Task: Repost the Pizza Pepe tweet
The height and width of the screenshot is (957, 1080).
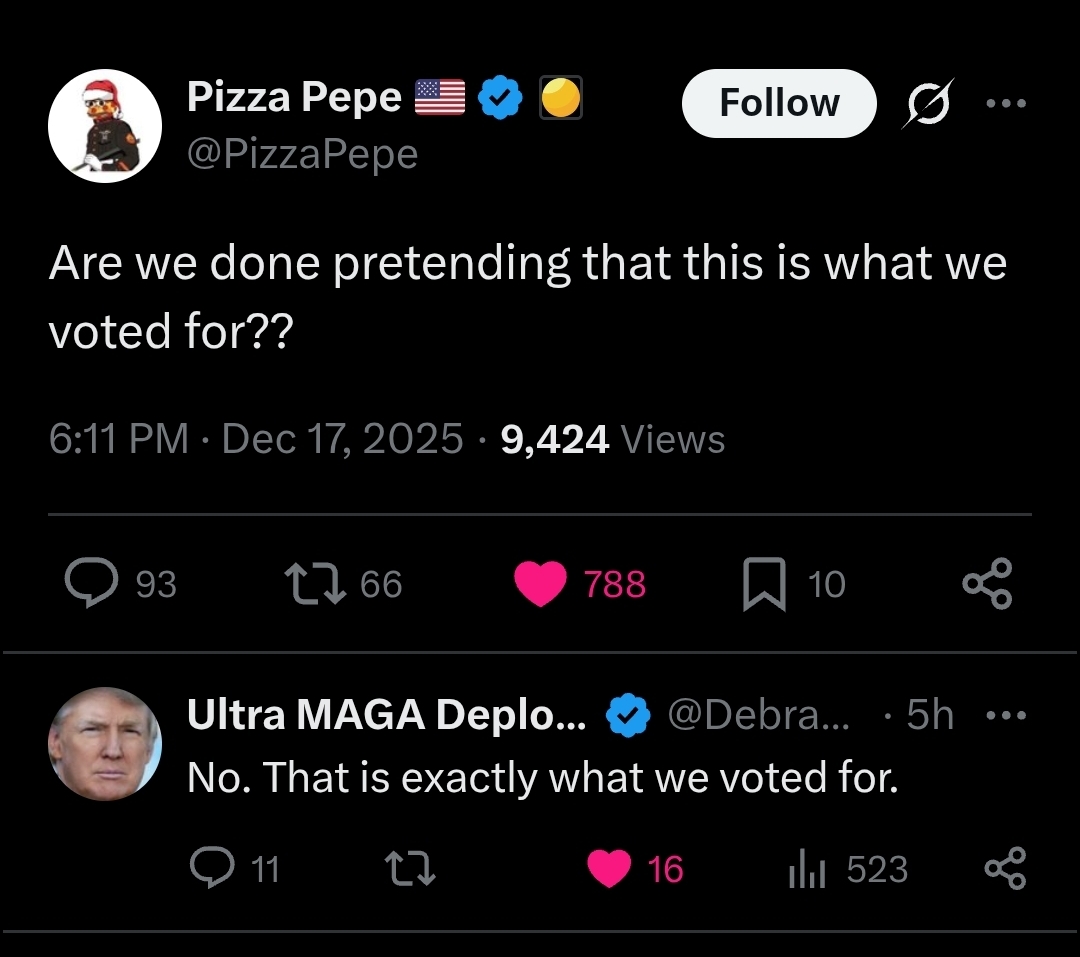Action: click(x=311, y=584)
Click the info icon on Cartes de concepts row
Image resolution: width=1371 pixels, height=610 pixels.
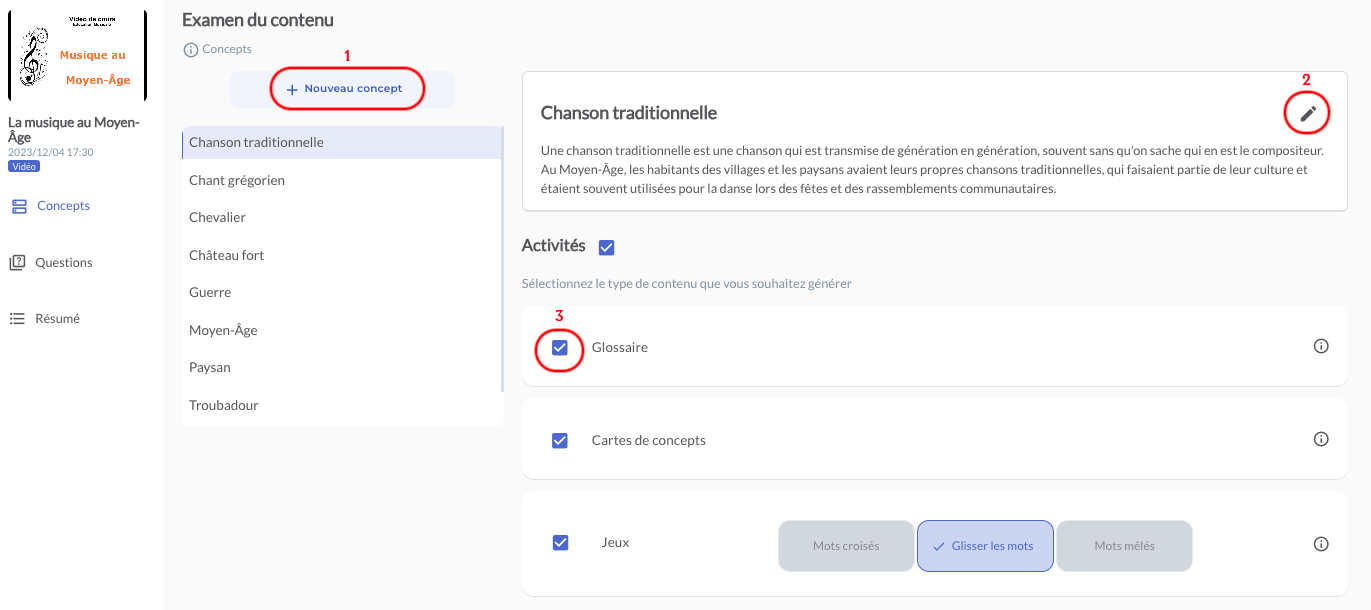click(x=1320, y=439)
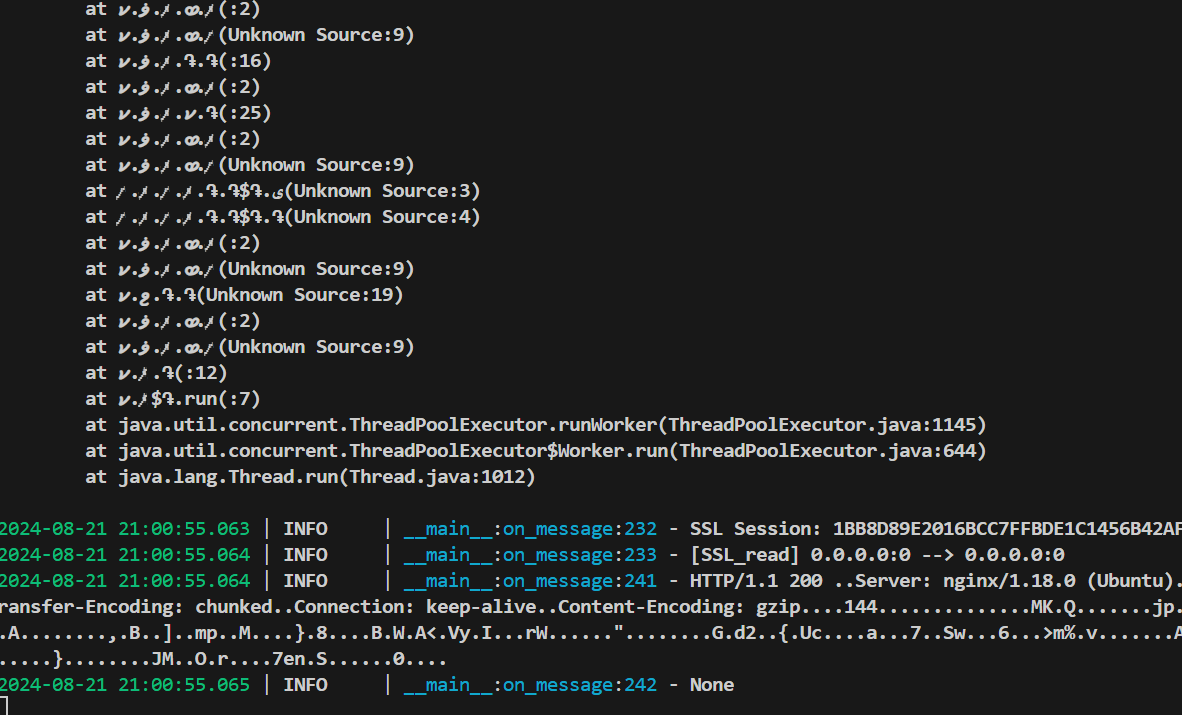1182x715 pixels.
Task: Select the __main__:on_message:241 log location
Action: [530, 581]
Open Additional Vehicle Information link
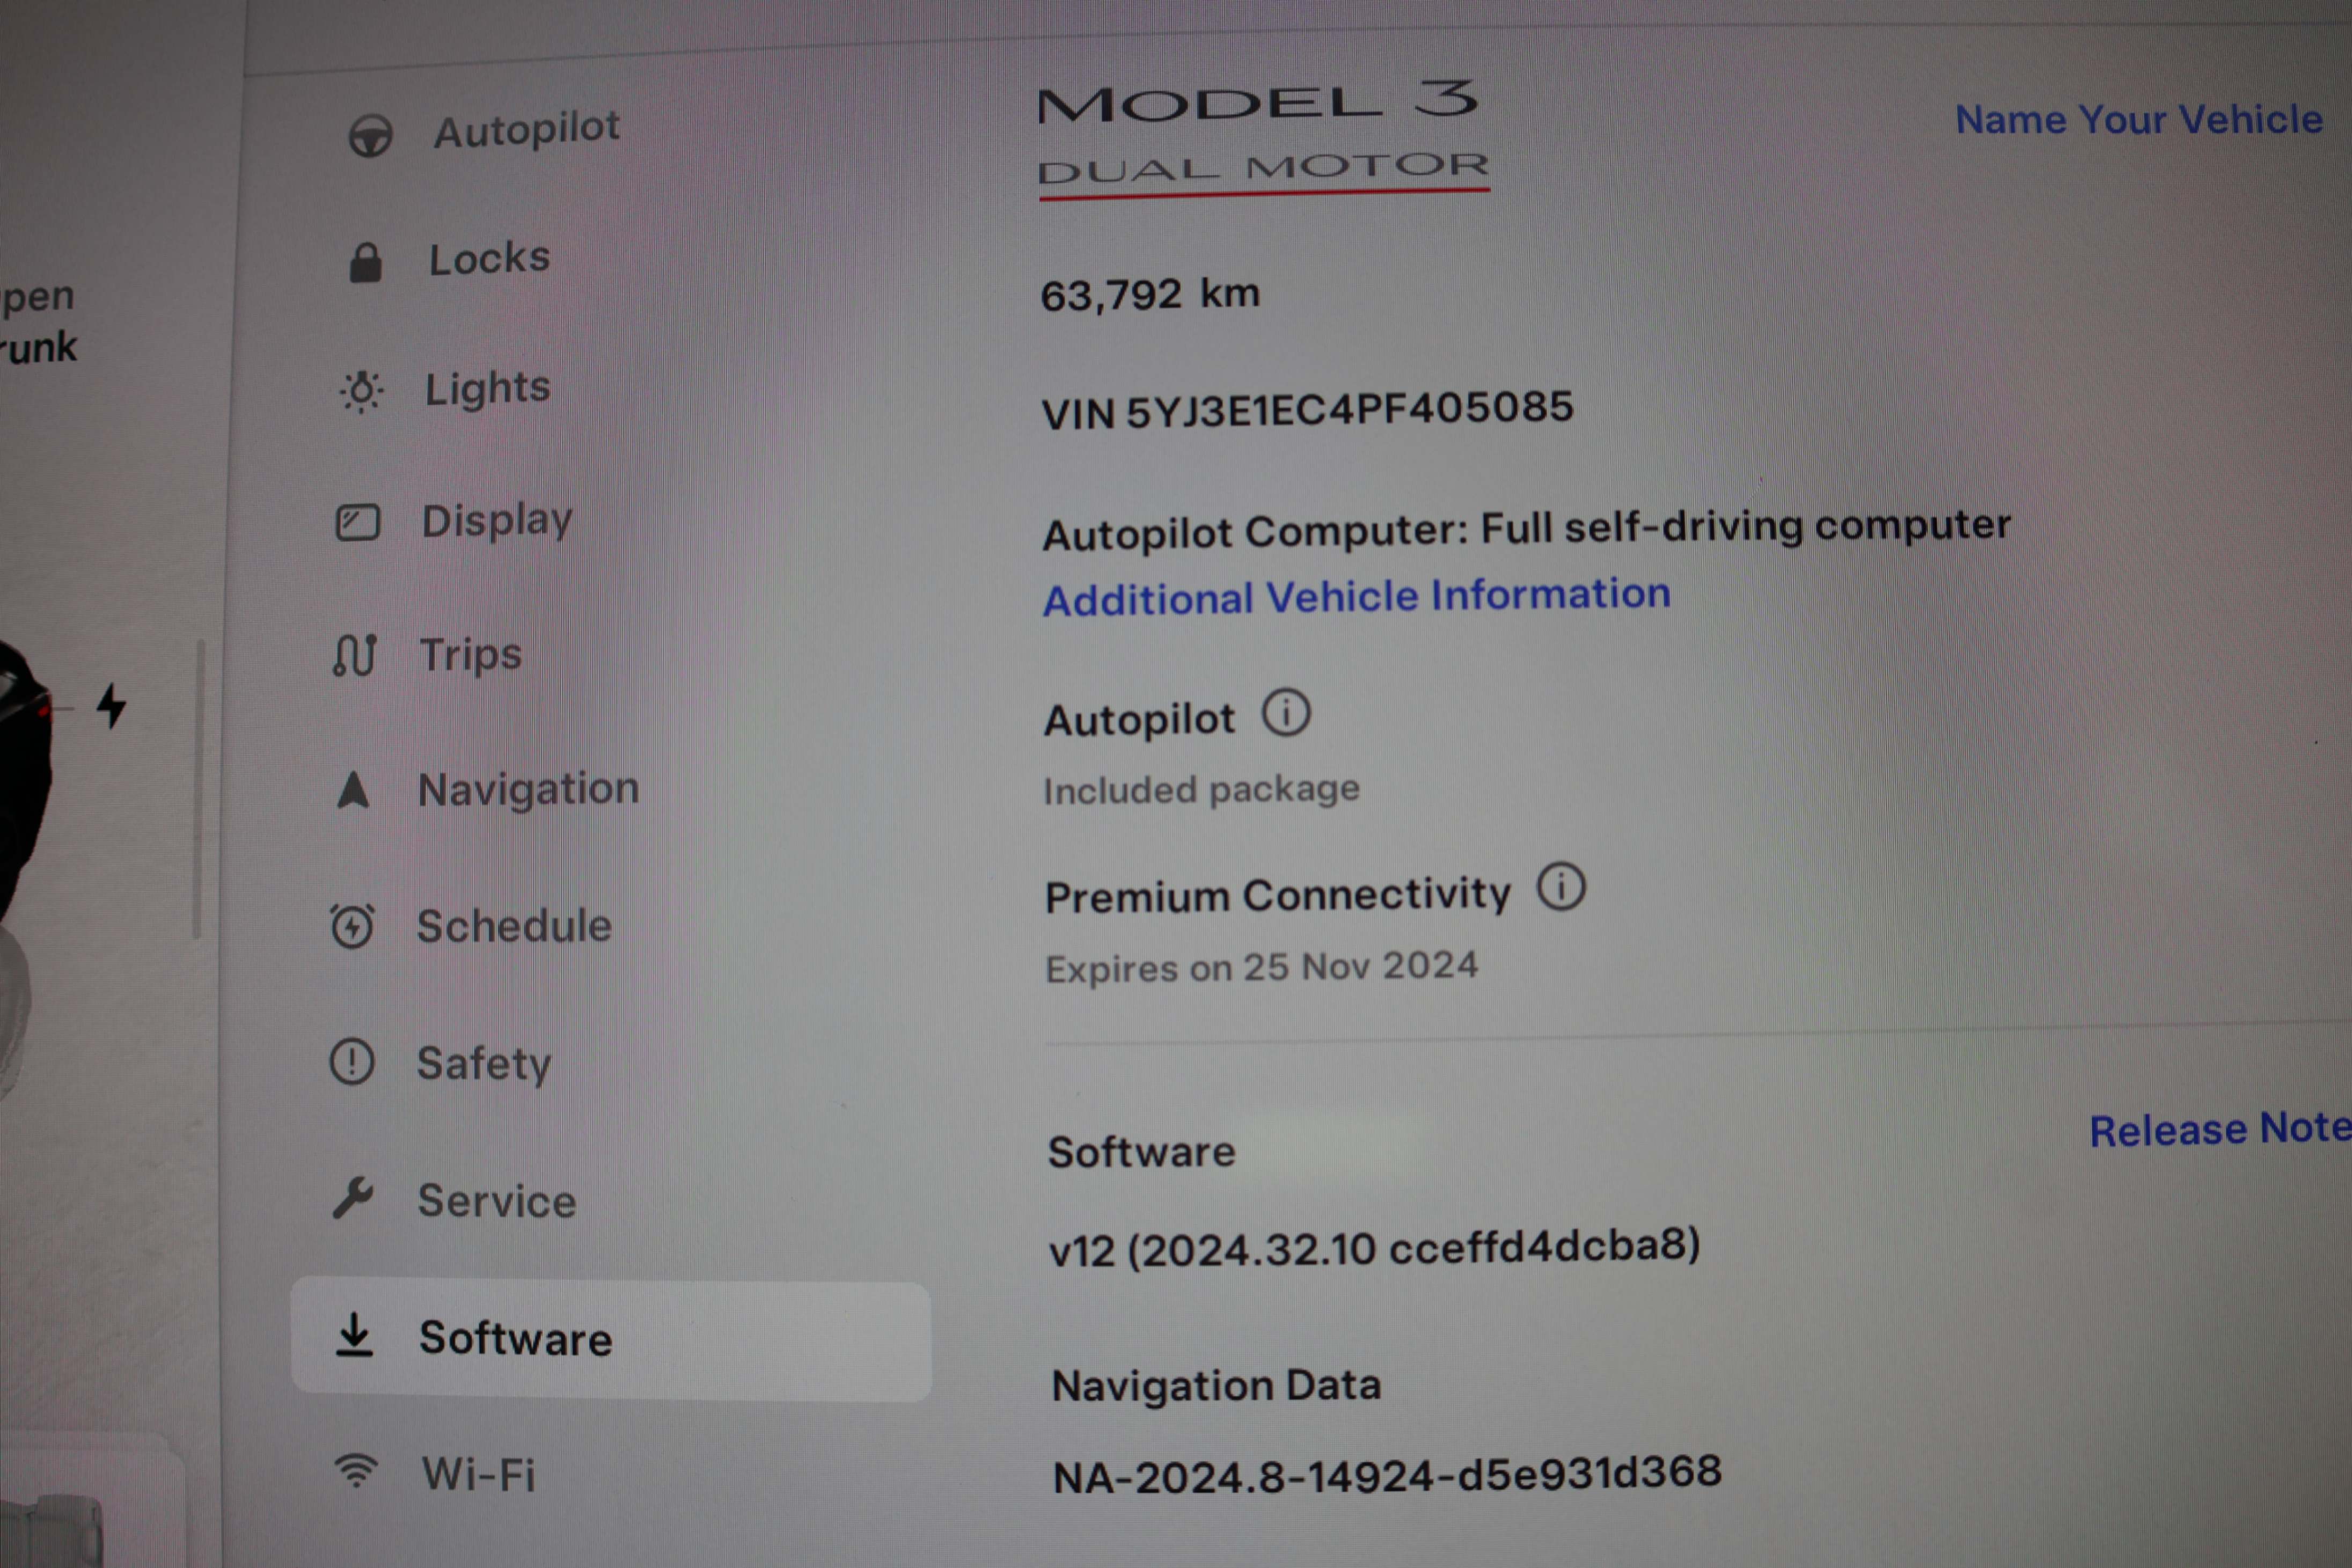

◆ TASK:
Reproduce the data above verbatim, minus any images.

◆ ANSWER TO THIS EXERCISE:
Task: Repost the Pizza Pepe tweet
The height and width of the screenshot is (957, 1080).
Action: click(x=311, y=584)
Click the info icon on Cartes de concepts row
Image resolution: width=1371 pixels, height=610 pixels.
click(x=1320, y=439)
1182x715 pixels.
Task: Select the __main__:on_message:241 log location
Action: [530, 581]
Open Additional Vehicle Information link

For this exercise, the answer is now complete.